Jacques et Bernadette Chirac : amour, infidélités et secrets d’un couple politique

Leur histoire commence pourtant comme un roman classique, sur les bancs de Sciences Po en 1951. Deux ans plus tard, il lui demande sa main, après une parenthèse américaine et des fiançailles avortées avec une autre. Ils se marient en 1956, auront deux filles, Laurence et Claude, la première disparaissant tragiquement en 2016 après un long combat contre l’anorexie, une blessure intime dont Bernadette ne se remettra jamais vraiment.

Mais ce roman, comme souvent chez les puissants, se double d’un feuilleton moins avouable. Les infidélités prêtées à Jacques Chirac ont alimenté, pendant des décennies, les conversations feutrées et les colonnes plus audacieuses. Parmi elles, la rumeur d’une liaison avec Claudia Cardinale reste la plus persistante, sans jamais avoir été confirmée, ni vraiment démentie. En 1997, alors que la France s’émeut de la mort de Lady Diana, le président est introuvable ; son chauffeur, dit-on, est le seul à connaître la vérité. Et Bernadette, elle, observe, encaisse, puis tranche d’une phrase restée célèbre : « Pourquoi toute cette presse ? Je ne suis pourtant pas Claudia Cardinale. »

Tout est là, dans cette saillie : l’ironie, la lucidité, et cette manière très française de transformer l’humiliation en élégance sèche. « Au début, ça a été dur et puis je m’y suis faite », confiait-elle en 2016, comme on parle d’une fatalité apprivoisée.
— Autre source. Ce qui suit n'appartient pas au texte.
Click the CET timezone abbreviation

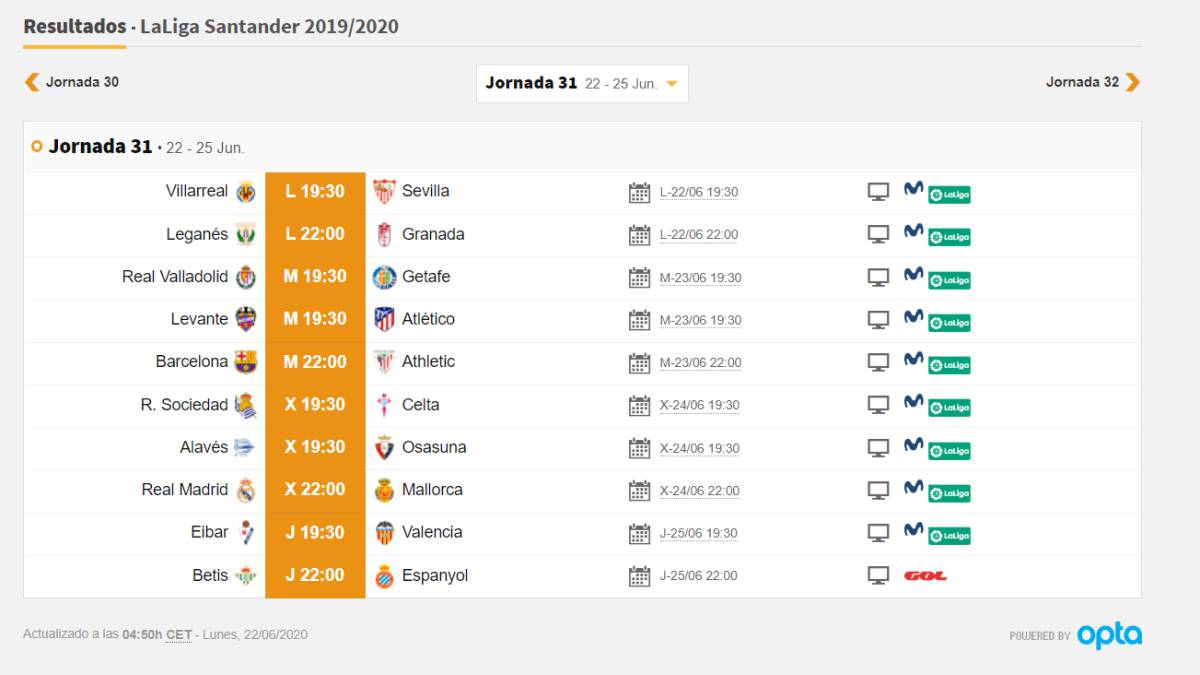[179, 635]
Elle restera, malgré tout, jusqu’au bout, fidèle à cet homme insaisissable, comme si la loyauté, chez elle, relevait moins du choix que d’un principe.

Avec sa disparition, c’est une certaine idée du couple politique qui s’efface : moins lisse, moins exemplaire, mais infiniment plus humaine dans ses contradictions. Une époque où l’on pouvait être à la fois redoutable et vulnérable, fidèle et blessée, publique et profondément secrète.

Et tandis que la France contemporaine, avide de transparence et de récits simplifiés, regarde s’éloigner cette figure à la fois rugueuse et fascinante, il reste cette impression tenace : Bernadette Chirac n’était pas seulement la femme d’un président. Elle était, à sa manière, une institution. Une de celles qui ne demandent ni affection ni indulgence, seulement qu’on se souvienne.